For more details refer to https://docs.vllm.ai
test:40835:40835 [3] NCCL INFO comm 0x55839b2b48d0 rank 3 nranks 4 cudaDev 3 busId 3e000 - Destroy COMPLETE
test:40834:40834 [2] NCCL INFO comm 0x5646946ee800 rank 2 nranks 4 cudaDev 2 busId 3c000 - Destroy COMPLETE
test:40833:40833 [1] NCCL INFO comm 0x556f65edd600 rank 1 nranks 4 cudaDev 1 busId 3a000 - Destroy COMPLETE
test:40832:40832 [0] NCCL INFO comm 0x561d39eedb10 rank 0 nranks 4 cudaDev 0 busId 38000 - Destroy COMPLETE
On an Nvidia system, to check if the issue is with fabricmanager run:
systemctl status nvidia-fabricmanager
An entry like: Successfully configured all the available NVSwitches to route GPU NVLink traffic. NVLink Peer-to-Peer support will be enabled once the GPUs are successfully registered with the NVLink fabric. The service should be active and running with no errors.

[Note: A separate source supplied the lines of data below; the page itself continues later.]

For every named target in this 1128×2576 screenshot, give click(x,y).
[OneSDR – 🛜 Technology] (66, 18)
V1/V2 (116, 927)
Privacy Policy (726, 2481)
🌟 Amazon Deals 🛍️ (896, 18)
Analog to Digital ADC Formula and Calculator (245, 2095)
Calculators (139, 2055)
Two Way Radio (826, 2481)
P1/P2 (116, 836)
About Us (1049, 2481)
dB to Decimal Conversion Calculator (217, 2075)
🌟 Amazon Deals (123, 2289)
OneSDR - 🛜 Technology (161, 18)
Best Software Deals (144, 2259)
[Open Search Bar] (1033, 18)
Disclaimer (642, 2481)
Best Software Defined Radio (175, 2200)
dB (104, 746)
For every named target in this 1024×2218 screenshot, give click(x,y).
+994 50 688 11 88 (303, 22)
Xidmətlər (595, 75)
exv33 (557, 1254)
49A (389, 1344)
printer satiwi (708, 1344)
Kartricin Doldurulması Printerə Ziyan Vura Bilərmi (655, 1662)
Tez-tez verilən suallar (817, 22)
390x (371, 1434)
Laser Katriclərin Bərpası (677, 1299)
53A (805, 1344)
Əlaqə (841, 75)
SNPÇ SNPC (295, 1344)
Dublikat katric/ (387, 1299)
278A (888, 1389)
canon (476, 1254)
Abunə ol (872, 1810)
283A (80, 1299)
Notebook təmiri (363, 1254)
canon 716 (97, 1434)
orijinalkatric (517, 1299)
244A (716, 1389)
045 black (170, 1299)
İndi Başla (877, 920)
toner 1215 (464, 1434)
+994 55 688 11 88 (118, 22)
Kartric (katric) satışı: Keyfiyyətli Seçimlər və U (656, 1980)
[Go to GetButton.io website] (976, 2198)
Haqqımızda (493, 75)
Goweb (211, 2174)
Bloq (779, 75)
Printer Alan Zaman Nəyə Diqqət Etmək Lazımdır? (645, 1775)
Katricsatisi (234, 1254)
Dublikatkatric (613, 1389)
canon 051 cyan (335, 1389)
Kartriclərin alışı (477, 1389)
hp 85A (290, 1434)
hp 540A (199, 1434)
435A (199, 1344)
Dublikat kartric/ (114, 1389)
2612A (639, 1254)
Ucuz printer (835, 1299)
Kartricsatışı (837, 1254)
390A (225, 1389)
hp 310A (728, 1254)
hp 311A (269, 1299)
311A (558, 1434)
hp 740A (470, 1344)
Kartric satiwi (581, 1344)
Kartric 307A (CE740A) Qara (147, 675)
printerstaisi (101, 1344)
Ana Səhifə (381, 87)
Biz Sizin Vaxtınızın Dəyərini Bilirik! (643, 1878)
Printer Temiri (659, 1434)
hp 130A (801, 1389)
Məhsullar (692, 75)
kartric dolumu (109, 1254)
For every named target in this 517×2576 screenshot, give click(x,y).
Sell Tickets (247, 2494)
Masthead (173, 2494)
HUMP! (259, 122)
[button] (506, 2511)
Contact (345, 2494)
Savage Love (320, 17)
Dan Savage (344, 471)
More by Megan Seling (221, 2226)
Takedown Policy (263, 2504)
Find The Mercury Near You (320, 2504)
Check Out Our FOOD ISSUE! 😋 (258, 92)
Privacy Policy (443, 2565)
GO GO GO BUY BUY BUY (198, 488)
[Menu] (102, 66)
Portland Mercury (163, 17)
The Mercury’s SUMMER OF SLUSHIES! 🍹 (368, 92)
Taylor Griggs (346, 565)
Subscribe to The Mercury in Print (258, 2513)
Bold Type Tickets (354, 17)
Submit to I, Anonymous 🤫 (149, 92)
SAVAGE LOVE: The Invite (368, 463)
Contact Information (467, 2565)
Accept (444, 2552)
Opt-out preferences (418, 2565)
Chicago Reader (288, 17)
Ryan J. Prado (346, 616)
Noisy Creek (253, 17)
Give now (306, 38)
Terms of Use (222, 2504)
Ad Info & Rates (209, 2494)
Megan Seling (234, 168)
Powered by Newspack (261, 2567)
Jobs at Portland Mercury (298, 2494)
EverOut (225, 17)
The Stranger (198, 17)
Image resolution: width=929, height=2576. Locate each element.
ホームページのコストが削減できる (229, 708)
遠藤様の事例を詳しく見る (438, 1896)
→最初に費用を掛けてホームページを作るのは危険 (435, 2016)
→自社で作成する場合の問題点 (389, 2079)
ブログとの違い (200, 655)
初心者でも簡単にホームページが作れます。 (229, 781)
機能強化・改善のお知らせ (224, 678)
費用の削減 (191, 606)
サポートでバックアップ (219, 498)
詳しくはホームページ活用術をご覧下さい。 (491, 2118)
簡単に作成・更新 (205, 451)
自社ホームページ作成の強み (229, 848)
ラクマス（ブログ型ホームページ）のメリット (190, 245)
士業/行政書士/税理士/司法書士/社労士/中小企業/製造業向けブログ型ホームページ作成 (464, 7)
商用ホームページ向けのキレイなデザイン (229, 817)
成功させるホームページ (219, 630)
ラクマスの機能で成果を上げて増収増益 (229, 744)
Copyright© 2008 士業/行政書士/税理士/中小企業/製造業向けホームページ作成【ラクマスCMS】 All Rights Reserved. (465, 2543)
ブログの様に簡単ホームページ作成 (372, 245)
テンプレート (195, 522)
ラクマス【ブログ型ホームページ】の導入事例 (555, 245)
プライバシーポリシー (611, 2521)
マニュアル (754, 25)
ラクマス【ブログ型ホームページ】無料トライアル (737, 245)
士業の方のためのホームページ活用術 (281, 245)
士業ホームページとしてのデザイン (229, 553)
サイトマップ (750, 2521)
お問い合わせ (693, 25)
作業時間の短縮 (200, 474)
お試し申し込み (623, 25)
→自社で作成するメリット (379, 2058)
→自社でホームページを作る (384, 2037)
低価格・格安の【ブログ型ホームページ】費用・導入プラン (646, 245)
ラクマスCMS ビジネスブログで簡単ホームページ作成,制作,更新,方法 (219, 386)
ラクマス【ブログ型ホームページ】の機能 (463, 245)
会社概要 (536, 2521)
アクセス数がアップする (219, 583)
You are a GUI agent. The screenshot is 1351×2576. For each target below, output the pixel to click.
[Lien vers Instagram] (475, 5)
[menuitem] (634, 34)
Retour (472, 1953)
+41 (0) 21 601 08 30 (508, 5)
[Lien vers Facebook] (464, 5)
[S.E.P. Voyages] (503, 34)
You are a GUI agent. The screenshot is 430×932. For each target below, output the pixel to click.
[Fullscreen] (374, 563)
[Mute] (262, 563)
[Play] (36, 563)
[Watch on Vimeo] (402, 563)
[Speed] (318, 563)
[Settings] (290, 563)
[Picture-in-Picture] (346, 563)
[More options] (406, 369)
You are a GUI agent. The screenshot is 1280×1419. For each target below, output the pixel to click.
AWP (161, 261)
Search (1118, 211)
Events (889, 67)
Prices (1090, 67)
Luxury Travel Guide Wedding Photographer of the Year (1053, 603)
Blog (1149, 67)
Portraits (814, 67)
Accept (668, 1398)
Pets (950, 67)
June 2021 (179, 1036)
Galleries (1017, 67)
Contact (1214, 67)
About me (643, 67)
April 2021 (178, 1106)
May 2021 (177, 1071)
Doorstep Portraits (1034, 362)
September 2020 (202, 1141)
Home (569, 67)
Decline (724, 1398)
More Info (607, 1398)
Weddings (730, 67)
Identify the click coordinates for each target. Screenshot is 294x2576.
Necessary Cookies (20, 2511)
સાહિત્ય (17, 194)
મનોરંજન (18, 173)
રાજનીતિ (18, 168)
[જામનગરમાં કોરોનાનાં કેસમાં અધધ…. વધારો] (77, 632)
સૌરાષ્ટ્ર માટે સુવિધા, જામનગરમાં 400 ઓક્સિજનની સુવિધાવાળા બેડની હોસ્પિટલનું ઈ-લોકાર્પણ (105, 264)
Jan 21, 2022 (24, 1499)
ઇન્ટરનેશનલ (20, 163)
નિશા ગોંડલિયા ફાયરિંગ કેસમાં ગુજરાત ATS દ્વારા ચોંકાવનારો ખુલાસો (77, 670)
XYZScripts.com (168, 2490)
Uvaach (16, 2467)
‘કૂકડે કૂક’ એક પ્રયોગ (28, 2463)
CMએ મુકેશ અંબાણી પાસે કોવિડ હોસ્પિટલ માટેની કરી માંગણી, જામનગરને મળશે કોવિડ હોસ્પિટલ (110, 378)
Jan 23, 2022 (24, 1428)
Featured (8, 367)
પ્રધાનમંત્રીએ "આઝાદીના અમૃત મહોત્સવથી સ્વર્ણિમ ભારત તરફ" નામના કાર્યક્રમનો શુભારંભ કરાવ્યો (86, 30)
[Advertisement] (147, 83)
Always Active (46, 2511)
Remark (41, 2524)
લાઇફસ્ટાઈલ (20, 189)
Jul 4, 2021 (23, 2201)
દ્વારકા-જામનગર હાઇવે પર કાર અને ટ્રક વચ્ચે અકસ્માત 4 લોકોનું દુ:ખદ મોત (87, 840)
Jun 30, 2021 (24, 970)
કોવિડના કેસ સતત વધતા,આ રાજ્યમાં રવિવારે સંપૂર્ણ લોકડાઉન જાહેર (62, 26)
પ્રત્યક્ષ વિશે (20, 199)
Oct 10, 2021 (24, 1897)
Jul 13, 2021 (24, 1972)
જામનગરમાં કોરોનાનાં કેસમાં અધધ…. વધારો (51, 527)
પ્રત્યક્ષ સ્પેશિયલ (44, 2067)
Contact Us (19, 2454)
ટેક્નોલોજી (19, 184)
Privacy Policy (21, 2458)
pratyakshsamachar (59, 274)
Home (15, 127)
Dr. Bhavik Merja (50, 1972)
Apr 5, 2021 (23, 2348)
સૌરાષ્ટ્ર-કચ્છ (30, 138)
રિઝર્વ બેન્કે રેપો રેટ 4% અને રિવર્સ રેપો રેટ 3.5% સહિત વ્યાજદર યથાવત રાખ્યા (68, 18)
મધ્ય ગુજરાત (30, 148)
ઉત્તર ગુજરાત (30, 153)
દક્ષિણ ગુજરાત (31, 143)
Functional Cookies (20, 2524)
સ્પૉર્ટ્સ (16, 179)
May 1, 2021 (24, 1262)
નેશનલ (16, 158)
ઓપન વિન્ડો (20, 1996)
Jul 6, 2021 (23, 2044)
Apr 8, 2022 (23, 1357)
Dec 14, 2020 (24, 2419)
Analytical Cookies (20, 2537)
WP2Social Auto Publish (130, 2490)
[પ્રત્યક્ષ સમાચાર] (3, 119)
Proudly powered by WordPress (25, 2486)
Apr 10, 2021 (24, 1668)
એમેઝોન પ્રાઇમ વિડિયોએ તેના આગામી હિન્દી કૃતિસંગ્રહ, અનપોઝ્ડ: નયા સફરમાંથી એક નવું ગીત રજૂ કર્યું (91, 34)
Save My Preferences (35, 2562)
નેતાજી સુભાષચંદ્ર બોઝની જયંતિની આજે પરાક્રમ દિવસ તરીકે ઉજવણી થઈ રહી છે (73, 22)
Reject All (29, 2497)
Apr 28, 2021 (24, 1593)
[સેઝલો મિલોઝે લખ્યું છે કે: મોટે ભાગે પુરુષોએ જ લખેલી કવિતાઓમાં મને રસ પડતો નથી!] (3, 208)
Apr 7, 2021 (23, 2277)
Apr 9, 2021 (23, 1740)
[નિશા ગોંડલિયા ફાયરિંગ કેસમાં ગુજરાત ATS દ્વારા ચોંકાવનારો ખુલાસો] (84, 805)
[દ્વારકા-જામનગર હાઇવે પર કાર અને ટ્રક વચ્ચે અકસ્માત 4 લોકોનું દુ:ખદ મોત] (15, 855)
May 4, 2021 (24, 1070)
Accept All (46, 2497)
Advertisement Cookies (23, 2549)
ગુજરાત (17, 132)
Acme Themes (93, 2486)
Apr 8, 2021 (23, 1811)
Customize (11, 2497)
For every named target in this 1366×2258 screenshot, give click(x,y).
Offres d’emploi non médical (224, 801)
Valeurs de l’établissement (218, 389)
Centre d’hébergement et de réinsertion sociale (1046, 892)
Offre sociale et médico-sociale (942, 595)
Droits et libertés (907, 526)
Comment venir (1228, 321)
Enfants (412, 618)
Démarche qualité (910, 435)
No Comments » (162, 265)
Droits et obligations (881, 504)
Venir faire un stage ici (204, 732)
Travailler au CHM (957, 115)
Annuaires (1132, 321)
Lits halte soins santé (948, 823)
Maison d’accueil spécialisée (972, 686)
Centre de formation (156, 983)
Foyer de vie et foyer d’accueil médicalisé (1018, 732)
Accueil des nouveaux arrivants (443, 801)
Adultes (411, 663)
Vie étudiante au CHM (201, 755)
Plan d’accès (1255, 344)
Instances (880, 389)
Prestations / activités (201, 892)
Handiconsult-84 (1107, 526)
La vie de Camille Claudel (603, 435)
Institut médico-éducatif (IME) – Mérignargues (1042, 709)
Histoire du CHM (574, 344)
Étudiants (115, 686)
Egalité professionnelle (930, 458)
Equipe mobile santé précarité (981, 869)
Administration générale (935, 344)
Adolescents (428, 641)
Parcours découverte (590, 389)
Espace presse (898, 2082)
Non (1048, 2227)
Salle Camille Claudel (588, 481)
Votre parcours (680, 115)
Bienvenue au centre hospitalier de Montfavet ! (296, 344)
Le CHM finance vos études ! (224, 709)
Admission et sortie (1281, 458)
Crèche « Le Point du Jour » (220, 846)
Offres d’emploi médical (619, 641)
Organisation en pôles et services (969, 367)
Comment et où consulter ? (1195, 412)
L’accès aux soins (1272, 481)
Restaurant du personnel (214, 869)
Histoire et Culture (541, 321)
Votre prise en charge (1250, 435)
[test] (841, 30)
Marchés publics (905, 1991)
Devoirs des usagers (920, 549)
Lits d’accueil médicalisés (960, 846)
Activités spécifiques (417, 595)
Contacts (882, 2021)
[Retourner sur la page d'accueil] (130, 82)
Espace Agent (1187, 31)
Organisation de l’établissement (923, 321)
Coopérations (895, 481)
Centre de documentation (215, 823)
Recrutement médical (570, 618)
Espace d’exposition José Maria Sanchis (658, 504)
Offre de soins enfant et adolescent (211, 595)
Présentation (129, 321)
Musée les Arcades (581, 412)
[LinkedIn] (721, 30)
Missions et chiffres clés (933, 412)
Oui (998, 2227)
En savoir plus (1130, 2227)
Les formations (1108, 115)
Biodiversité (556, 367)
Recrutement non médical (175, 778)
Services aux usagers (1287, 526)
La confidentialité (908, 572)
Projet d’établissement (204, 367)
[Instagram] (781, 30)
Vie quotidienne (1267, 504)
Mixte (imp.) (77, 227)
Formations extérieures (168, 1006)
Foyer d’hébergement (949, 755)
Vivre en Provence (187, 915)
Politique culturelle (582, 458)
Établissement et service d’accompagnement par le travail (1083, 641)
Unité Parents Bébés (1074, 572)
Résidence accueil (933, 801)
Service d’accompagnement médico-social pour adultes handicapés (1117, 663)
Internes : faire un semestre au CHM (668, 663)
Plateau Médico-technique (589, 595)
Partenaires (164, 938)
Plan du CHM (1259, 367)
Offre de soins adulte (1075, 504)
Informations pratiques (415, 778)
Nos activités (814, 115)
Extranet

● nvidia-fabricmanager.service - NVIDIA fabric manager daemon
Loaded: loaded (/lib/systemd/system/nvidia-fabricmanager.service; enabled; vendor preset: enabled)
Active: active (running) since Mon 2025-05-12 10:22:13 UTC; 2h 34min ago
Main PID: 1198 (nvidia-fabricm)
Tasks: 6 (limit: 4915)
Memory: 12.3M
CGroup: /system.slice/nvidia-fabricmanager.service
└─1198 /usr/bin/nvidia-fabricmanager
May 12 10:22:14 hostname nvidia-fabricmanager[1198]: Successfully configured all the available NVSwitches to route GPU NVLink traffic.
May 12 10:22:14 hostname nvidia-fabricmanager[1198]: NVLink Peer-to-Peer support will be enabled once the GPUs are successfully registered with the NVLink fabric.